→ DESCRIPTION OF THE TASK: Restate the records word for word, omitting nothing.

::: DATASET EXCERPTS

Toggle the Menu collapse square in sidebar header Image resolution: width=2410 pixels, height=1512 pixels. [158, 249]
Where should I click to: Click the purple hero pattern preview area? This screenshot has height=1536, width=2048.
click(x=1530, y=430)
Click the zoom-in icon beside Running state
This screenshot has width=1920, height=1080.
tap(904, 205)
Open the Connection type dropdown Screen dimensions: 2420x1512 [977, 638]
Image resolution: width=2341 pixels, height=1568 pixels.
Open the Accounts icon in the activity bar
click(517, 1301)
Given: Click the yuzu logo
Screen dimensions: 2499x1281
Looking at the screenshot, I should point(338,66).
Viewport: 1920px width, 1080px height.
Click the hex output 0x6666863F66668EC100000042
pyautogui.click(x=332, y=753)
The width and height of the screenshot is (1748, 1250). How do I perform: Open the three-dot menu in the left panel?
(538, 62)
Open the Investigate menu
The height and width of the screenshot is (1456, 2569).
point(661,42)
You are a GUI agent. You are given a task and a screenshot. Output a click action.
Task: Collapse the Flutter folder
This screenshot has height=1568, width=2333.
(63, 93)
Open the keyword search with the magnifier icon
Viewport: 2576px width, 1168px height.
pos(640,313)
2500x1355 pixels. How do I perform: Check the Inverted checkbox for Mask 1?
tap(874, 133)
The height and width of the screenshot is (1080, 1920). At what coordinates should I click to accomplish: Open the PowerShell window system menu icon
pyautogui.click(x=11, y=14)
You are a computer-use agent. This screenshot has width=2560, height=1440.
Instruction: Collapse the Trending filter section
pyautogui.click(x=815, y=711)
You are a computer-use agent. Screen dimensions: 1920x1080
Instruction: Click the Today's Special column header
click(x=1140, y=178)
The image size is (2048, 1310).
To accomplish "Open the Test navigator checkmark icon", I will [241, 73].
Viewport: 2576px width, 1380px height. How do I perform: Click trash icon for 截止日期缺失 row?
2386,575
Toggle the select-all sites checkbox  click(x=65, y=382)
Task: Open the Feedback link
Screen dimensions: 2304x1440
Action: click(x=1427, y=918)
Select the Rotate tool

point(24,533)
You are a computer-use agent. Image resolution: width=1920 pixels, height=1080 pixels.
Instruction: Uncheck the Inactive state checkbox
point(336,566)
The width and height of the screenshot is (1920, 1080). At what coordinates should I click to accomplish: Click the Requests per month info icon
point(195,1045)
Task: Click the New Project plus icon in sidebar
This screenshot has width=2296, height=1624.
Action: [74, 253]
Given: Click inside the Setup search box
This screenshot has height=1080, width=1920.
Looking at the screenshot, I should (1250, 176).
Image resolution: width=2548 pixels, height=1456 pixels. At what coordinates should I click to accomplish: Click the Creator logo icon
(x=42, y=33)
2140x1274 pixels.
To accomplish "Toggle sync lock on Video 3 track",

::::::

→ RESPONSE FOR THIS EXERCISE:
Toggle the Menu collapse square in sidebar header Image resolution: width=2410 pixels, height=1512 pixels. [158, 249]
Where should I click to: Click the purple hero pattern preview area? This screenshot has height=1536, width=2048.
click(x=1530, y=430)
Click the zoom-in icon beside Running state
This screenshot has width=1920, height=1080.
tap(904, 205)
Open the Connection type dropdown Screen dimensions: 2420x1512 [977, 638]
Image resolution: width=2341 pixels, height=1568 pixels.
Open the Accounts icon in the activity bar
click(517, 1301)
Given: Click the yuzu logo
Screen dimensions: 2499x1281
Looking at the screenshot, I should point(338,66).
Viewport: 1920px width, 1080px height.
Click the hex output 0x6666863F66668EC100000042
pyautogui.click(x=332, y=753)
The width and height of the screenshot is (1748, 1250). How do I perform: Open the three-dot menu in the left panel?
(538, 62)
Open the Investigate menu
The height and width of the screenshot is (1456, 2569).
point(661,42)
You are a GUI agent. You are given a task and a screenshot. Output a click action.
Task: Collapse the Flutter folder
This screenshot has height=1568, width=2333.
(63, 93)
Open the keyword search with the magnifier icon
Viewport: 2576px width, 1168px height.
pos(640,313)
2500x1355 pixels. How do I perform: Check the Inverted checkbox for Mask 1?
tap(874, 133)
The height and width of the screenshot is (1080, 1920). At what coordinates should I click to accomplish: Open the PowerShell window system menu icon
pyautogui.click(x=11, y=14)
You are a computer-use agent. This screenshot has width=2560, height=1440.
Instruction: Collapse the Trending filter section
pyautogui.click(x=815, y=711)
You are a computer-use agent. Screen dimensions: 1920x1080
Instruction: Click the Today's Special column header
click(x=1140, y=178)
The image size is (2048, 1310).
To accomplish "Open the Test navigator checkmark icon", I will [241, 73].
Viewport: 2576px width, 1380px height. How do I perform: Click trash icon for 截止日期缺失 row?
2386,575
Toggle the select-all sites checkbox  click(x=65, y=382)
Task: Open the Feedback link
Screen dimensions: 2304x1440
Action: click(x=1427, y=918)
Select the Rotate tool

point(24,533)
You are a computer-use agent. Image resolution: width=1920 pixels, height=1080 pixels.
Instruction: Uncheck the Inactive state checkbox
point(336,566)
The width and height of the screenshot is (1920, 1080). At what coordinates should I click to accomplish: Click the Requests per month info icon
point(195,1045)
Task: Click the New Project plus icon in sidebar
This screenshot has width=2296, height=1624.
Action: [74, 253]
Given: Click inside the Setup search box
This screenshot has height=1080, width=1920.
Looking at the screenshot, I should (1250, 176).
Image resolution: width=2548 pixels, height=1456 pixels. At what coordinates should I click to accomplish: Click the Creator logo icon
(x=42, y=33)
2140x1274 pixels.
To accomplish "Toggle sync lock on Video 3 track",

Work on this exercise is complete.